== 引用文 ==
2018年10月15日月曜日

原朗『日清・日露戦争をどう見るか』について (2014/11/24)

 原朗教授と言えば,『日本戦時経済研究』(東京大学出版会,2013年)を初めとする,日中戦争からアジア太平洋戦争に至る戦時経済研究の第一人者である。そのため,この『日清・日露戦争をどう見るか』を書店で見かけた時,一瞬,同姓同名の別人かと思ったが,そんなことはなかった。


 「遠い昔でありながらも,明治という時代はたいへんに不思議な時代で,なぜかいつになっても人を引き付ける力を持っているように私には思われます。ただし,これだけ『明るい明治』ばかりに光があてられ続けると,やはりそこには『幻想』のようなものも入り混じってきます。明治のことを何も知らない私たちでも,いつの間にか,“なにか明治というのはとても良い時代だったのじゃないか,それにくらべて昭和というのはどうもまずかった時代だな”という感覚が知らず知らずに強まってくる,あるいは,そう考えるのが自然であるかのように思わされてしまっていく。歴史学者として私は,やはりそれは問題である,と考えています。このことが,この本で私が言いたかったことでもあります」(あとがき250頁)。
===
設定課題: 上にある『日清・日露戦争をどう見るか』についての文章を、全文一字一句違えずに書き写す。
== 与えられた情報 ==
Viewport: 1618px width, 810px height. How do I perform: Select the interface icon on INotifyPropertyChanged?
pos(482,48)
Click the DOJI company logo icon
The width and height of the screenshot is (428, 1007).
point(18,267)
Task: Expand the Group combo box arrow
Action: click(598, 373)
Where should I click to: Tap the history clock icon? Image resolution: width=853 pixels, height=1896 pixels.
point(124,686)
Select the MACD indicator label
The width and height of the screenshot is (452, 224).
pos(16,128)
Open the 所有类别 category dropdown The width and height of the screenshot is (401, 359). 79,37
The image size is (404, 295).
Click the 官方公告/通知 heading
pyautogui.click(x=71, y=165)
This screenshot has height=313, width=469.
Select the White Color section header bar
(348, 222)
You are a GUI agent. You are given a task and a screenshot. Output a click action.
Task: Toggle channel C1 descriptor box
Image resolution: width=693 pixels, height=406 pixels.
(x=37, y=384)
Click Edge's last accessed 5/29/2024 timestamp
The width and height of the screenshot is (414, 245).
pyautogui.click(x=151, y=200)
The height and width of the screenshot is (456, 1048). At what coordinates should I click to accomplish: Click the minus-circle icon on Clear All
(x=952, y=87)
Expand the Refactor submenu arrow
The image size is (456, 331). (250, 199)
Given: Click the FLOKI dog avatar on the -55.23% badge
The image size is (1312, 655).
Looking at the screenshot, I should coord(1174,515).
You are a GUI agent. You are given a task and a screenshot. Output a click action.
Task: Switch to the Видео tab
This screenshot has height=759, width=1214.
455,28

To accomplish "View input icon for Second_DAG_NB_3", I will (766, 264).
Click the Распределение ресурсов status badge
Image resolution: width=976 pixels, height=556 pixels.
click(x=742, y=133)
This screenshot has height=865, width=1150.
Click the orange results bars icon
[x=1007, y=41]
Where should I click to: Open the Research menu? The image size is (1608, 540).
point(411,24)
===
最終結果:
2018年10月15日月曜日

原朗『日清・日露戦争をどう見るか』について (2014/11/24)

 原朗教授と言えば,『日本戦時経済研究』(東京大学出版会,2013年)を初めとする,日中戦争からアジア太平洋戦争に至る戦時経済研究の第一人者である。そのため,この『日清・日露戦争をどう見るか』を書店で見かけた時,一瞬,同姓同名の別人かと思ったが,そんなことはなかった。


 「遠い昔でありながらも,明治という時代はたいへんに不思議な時代で,なぜかいつになっても人を引き付ける力を持っているように私には思われます。ただし,これだけ『明るい明治』ばかりに光があてられ続けると,やはりそこには『幻想』のようなものも入り混じってきます。明治のことを何も知らない私たちでも,いつの間にか,“なにか明治というのはとても良い時代だったのじゃないか,それにくらべて昭和というのはどうもまずかった時代だな”という感覚が知らず知らずに強まってくる,あるいは,そう考えるのが自然であるかのように思わされてしまっていく。歴史学者として私は,やはりそれは問題である,と考えています。このことが,この本で私が言いたかったことでもあります」(あとがき250頁)。